どちらの機種もEV値が調節でき、今回は±0で撮影していますが、GoSafe 520のほうは場合によっては露光量を上げたほうがいいかもしれませんね。
ここはやはり暗所に強いExmorセンサーを搭載するGoSafe 268が優秀だなと感じました。
機能レビュー
駐車録画(動体検知)
常時電源ケーブルを使用している時、またはモバイルバッテリーで給電している時(後述)、設定で「動体検知」をオンした後、カメラ内の映像に1分間動きがない場合は、動体検知モード(監視モード)に切り替わります。
カメラ映像に動きを検知した場合はその瞬間から録画が開始され、1分間動きがないと再び監視モードに切り替わります。
クルマに戻ってきた際は、設定で「動体検知」をオフにする必要があります。
動画は普段のモードと同じ画質で記録されるため、非常に高画質で向かいの車のナンバーも拡大なしではっきりと読み取れます。
ただ記録されるフォルダも駐車録画専用ではなく通常走行時と同じ場所に保存されるため、再生時は注意が必要です。
また、常時電源ケーブルを使用しなくても、シガーソケット電源を取り外して、代わりにモバイルバッテリーと付属のminiUSBケーブルを使用することでも駐車録画は可能です。
今回は上にあるCellevo Stick 14000mAh モバイルバッテリーを使用してみましたが、問題なく撮影出来ていました。

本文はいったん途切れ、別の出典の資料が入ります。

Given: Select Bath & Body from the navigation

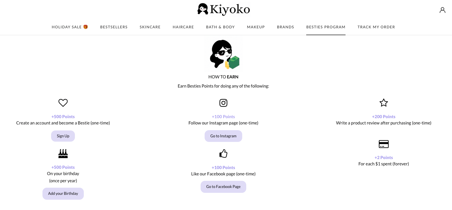Looking at the screenshot, I should click(220, 27).
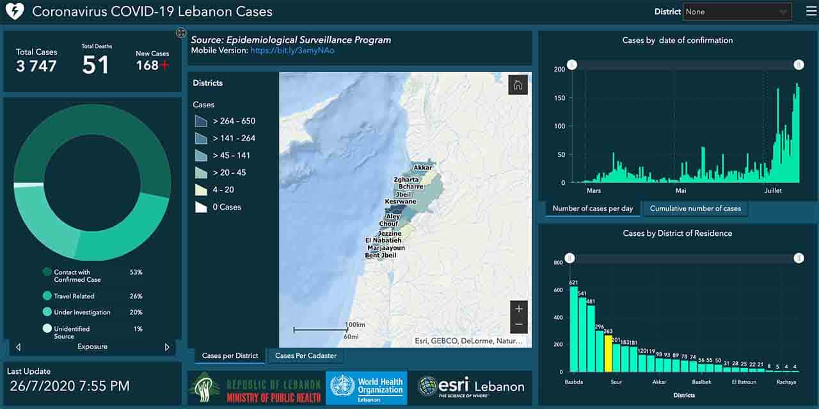Select Number of cases per day tab
Image resolution: width=819 pixels, height=409 pixels.
click(x=592, y=208)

なお、夏の炎天下での駐車中などは車内が高温になりますので、モバイルバッテリーを使用して駐車録画を行う場合は細心の注意を払ってください。
ファイル形式・サイズ
ファイル形式は汎用性の高い.mov形式で、ファイルギャップは5分ごとです。
ファイルサイズは1ファイル約700MB弱で、最高解像度(2560 x 1080 30p)で、付属する16GBのSDカードにおおよそ2時間程度録画できることになります。
解像度が大きいぶん、ファイルサイズも大きくなっているので、駐車録画なども併用するのであれば、32GB以上のSDカードを用意したいところですね。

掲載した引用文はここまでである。